Dr. Macquarrie wrote about two dozen books. Reviewing one, “Paths in Spirituality,” for The New York Times Book Review in 1972, Nash K. Burger wrote that “unlike some modern theologians, John Macquarrie writes about God as though he believes in him.”
The God in which Dr. Macquarrie believed was Being itself, a definition that to him made it meaningless to suggest that God was dead or did not exist. In this, he adopted aspects of Heidegger’s search for the meaning of being, although he eschewed Heidegger’s pro-Nazi views.

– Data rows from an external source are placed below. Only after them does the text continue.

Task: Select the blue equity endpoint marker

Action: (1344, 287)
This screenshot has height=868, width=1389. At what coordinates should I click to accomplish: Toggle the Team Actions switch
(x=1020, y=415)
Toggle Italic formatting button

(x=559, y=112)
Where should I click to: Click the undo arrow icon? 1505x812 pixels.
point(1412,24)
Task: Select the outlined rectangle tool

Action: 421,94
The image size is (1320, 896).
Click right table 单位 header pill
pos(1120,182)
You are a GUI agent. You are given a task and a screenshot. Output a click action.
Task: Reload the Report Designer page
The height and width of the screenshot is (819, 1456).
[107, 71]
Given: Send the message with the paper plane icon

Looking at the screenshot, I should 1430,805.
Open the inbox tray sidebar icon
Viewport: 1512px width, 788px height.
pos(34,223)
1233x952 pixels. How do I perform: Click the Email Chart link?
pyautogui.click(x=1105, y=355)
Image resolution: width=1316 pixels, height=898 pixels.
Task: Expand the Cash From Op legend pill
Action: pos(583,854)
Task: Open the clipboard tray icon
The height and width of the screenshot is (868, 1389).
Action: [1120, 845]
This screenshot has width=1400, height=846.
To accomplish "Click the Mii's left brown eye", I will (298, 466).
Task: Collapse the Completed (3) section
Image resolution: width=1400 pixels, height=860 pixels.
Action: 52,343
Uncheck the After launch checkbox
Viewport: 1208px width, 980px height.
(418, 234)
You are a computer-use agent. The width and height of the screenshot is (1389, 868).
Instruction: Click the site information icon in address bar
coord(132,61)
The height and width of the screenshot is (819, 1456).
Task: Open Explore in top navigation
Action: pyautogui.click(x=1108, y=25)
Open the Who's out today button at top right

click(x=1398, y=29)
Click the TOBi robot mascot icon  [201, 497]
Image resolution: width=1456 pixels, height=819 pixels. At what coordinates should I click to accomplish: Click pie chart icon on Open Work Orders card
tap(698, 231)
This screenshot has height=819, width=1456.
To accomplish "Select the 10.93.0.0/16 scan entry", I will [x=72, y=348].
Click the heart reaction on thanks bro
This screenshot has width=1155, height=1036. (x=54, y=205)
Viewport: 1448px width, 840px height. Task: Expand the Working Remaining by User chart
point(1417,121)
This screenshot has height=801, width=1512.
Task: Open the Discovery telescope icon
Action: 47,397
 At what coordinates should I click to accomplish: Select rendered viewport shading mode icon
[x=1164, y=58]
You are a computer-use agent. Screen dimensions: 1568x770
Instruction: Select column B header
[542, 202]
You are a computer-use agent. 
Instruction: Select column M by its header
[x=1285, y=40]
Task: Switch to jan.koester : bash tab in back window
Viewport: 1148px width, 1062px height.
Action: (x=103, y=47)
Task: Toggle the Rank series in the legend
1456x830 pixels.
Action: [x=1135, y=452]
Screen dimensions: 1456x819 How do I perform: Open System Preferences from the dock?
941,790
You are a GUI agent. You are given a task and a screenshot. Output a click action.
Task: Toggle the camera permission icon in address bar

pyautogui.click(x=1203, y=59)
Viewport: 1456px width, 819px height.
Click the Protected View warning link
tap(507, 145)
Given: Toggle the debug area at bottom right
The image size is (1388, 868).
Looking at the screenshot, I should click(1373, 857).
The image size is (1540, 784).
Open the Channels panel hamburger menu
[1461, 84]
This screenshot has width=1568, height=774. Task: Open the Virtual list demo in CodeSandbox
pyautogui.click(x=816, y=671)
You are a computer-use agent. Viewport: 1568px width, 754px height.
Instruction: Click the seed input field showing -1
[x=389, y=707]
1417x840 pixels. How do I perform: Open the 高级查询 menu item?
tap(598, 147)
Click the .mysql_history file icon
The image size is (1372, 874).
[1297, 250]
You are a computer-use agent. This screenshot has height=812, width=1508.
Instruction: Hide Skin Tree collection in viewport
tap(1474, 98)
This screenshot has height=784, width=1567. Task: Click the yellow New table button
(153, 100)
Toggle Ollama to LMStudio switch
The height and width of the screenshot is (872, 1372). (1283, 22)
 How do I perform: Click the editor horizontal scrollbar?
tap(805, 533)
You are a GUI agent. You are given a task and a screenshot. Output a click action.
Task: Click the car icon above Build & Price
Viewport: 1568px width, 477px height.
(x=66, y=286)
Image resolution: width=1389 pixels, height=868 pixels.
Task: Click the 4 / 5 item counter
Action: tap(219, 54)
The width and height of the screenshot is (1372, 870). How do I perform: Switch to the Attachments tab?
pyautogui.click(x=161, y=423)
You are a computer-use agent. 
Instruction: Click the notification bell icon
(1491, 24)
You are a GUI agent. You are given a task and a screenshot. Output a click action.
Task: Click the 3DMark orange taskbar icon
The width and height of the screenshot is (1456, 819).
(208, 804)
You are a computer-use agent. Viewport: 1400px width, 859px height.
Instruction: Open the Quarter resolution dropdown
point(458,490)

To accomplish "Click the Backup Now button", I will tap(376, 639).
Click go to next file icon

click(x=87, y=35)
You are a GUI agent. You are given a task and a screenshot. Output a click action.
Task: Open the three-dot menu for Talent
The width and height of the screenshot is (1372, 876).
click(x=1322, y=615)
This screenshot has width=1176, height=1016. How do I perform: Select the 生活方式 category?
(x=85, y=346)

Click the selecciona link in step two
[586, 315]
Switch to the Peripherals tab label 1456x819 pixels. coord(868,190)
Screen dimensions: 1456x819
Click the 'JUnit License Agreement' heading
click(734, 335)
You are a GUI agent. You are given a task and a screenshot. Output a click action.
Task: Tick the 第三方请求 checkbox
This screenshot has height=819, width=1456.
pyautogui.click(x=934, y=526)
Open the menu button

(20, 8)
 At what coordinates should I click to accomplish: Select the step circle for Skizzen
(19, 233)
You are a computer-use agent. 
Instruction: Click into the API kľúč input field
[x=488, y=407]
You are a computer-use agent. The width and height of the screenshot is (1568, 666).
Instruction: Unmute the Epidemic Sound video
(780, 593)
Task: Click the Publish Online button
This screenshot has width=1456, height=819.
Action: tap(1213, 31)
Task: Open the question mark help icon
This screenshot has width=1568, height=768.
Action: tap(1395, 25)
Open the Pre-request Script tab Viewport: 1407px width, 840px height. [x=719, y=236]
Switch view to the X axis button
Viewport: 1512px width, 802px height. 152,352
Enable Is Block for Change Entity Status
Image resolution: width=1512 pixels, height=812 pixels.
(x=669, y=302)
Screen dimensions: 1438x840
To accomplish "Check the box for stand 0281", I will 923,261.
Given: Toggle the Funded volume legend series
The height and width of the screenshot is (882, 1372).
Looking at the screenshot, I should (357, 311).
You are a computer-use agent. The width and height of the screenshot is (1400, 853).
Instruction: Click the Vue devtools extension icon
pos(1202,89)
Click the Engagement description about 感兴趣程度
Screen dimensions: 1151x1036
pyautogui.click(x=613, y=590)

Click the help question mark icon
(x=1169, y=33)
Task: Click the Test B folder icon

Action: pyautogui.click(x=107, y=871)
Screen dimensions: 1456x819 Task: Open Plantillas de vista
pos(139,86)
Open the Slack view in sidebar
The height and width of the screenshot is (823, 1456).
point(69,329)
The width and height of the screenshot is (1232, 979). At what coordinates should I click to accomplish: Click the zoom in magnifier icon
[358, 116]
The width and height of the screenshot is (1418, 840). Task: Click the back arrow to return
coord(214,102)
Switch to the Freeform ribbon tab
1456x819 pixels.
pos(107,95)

Dr. Macquarrie wrote that all language about God was symbolic and not to be taken literally. But it must be taken seriously. To him, what separated believers from nonbelievers was that believers had experienced the revelation that the creation and its existence are good.
“Faith’s name for reality is God,” Dr. Macquarrie wrote in “Paths in Spirituality.”God as Being itself. That must have been ground zero for theological preference and philosophical intuition.
(from obituary, "Rev. John Macquarrie, 87, Scottish Theologian, Dies,"), by Douglas Martin, published June 3, 2007, New York Times)
I order another hardcover of Zein Und Zeit. Mine is boxed away somewhere. Besides, some kindred mind might wish to break on it someday.
It's not everyday the core of thought collapses at your feet.
Or the Open reveals itself as empty and promising project.